(Collected data entries)
+ + + +
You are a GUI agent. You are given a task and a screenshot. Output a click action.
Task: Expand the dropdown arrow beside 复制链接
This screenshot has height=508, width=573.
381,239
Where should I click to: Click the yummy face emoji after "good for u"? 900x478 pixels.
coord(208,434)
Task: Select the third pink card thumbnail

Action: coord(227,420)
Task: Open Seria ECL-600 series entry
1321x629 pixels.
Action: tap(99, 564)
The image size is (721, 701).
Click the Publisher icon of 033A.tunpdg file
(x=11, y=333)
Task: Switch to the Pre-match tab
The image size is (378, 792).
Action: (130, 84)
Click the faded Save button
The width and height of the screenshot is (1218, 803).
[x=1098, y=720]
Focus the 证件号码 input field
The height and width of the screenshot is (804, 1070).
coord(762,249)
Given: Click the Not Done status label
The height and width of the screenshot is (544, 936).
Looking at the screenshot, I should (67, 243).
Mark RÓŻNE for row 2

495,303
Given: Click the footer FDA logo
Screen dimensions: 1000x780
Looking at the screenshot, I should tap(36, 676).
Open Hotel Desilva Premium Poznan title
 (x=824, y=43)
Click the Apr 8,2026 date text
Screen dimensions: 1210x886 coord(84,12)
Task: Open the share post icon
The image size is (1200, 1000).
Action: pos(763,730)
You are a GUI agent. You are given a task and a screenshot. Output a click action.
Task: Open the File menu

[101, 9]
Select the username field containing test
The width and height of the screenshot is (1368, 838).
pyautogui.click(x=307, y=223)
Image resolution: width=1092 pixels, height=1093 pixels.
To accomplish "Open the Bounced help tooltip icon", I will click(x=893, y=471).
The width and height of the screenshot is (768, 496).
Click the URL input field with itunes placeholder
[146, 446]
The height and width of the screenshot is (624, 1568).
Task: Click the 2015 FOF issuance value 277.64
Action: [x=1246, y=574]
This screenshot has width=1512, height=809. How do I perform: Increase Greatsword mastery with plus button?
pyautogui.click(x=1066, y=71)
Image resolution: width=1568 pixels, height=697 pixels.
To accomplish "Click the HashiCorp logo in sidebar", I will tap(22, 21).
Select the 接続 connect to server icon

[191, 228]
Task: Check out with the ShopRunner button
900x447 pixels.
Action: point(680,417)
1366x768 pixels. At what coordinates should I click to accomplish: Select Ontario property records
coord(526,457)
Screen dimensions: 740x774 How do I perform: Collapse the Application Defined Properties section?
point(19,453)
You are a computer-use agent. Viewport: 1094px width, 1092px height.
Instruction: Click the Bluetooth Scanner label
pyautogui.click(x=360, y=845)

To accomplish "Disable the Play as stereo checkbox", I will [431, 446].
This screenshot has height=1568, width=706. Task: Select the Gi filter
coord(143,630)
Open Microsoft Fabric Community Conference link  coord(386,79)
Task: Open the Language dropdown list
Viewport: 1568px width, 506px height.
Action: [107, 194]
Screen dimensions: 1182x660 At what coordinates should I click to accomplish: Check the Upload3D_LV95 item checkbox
+ + + +
Go line by line through the data, copying each one that contains the word "checkbox".

* **Response for this exercise**
To accomplish "Disable the Play as stereo checkbox", I will [431, 446].
Screen dimensions: 1182x660 At what coordinates should I click to accomplish: Check the Upload3D_LV95 item checkbox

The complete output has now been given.